Responsabilidade Social • 16:27h • 26 de fevereiro de 2026
Estatuto dos Cães e Gatos prevê penas para quem maltratar animais
Proposta define regras sobre tutela responsável
Jornalista: Carolina Javera MTb 37.921 com informações de Agência Brasil | Foto: Arquivo Âncora1
O Projeto de Lei 6.191/2025, que cria o Estatuto dos Cães e Gatos, prevê pena de seis meses a dez anos de reclusão para quem matar ou torturar cães e gatos. A proposta foi aprovada por unanimidade na Comissão de Direitos Humanos do Senado e agora está em análise na Comissão de Constituição, Justiça e Cidadania.
Elaborado com a participação de entidades de proteção animal e especialistas em direito animal, o texto é composto por 12 capítulos e 60 artigos. O estatuto estabelece regras para a tutela responsável, proíbe práticas como abandono, mutilações e outras formas de maus-tratos, além de ampliar punições.

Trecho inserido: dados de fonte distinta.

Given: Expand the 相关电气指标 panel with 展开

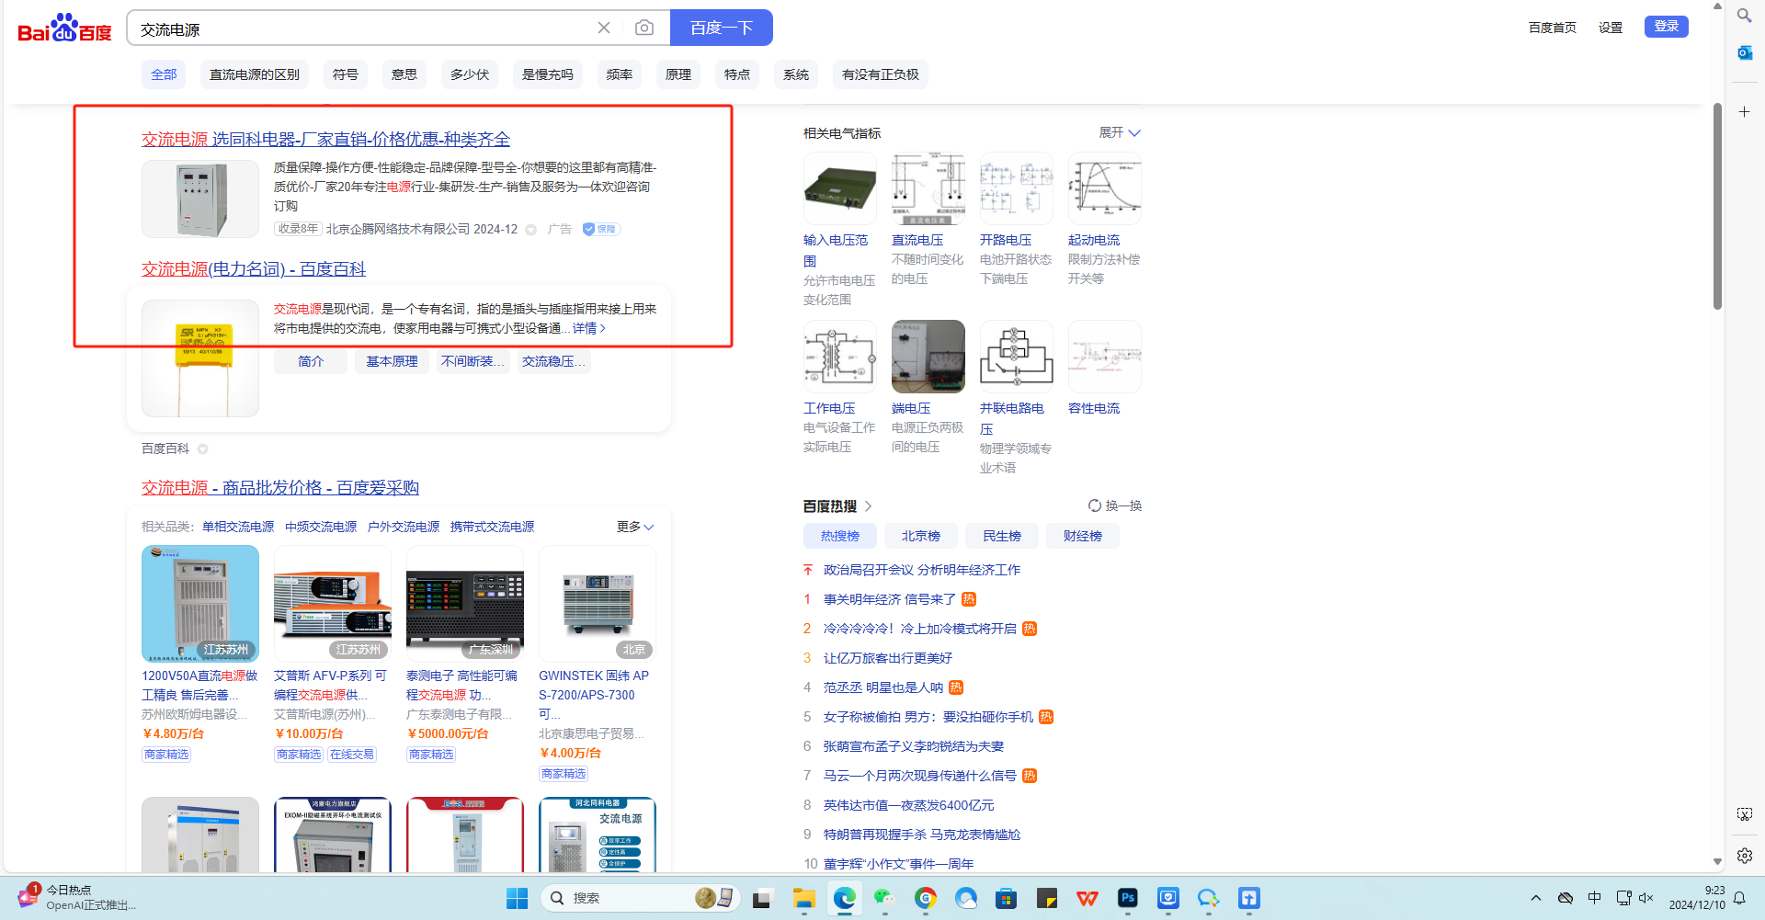Looking at the screenshot, I should click(1120, 133).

O relator da proposta, senador Paulo Paim (PT-RS), destacou a importância do projeto ao mencionar um caso recente de violência contra um cão em Florianópolis, que teve repercussão nacional e internacional. Ele defendeu uma resposta firme do Estado e a criação de direitos fundamentais que garantam a vida, a integridade e o bem-estar dos animais.

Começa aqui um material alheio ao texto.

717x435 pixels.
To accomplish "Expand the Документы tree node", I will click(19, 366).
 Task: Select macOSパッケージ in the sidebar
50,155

Entre os principais pontos do texto estão a definição de princípios e deveres para assegurar a proteção, saúde e convivência harmoniosa de cães e gatos com a sociedade; a proibição de abandono, agressões, mutilações estéticas, rinhas, confinamento inadequado, restrição injustificada de liberdade, testes com sofrimento, comercialização clandestina e privação de água e alimento.
O projeto também reconhece a figura dos “animais comunitários”, que são cães e gatos em situação de rua com vínculo com determinada comunidade, e institui o conceito de custódia responsável, entendido como compromisso legal e ético de garantir o bem-estar do animal.
A adoção responsável passa a exigir que o adotante tenha mais de 18 anos, possua condições adequadas para cuidar do animal e não tenha antecedentes por maus-tratos. O texto ainda determina que as adoções devem priorizar o interesse do animal, especialmente em casos de histórico de trauma ou abandono.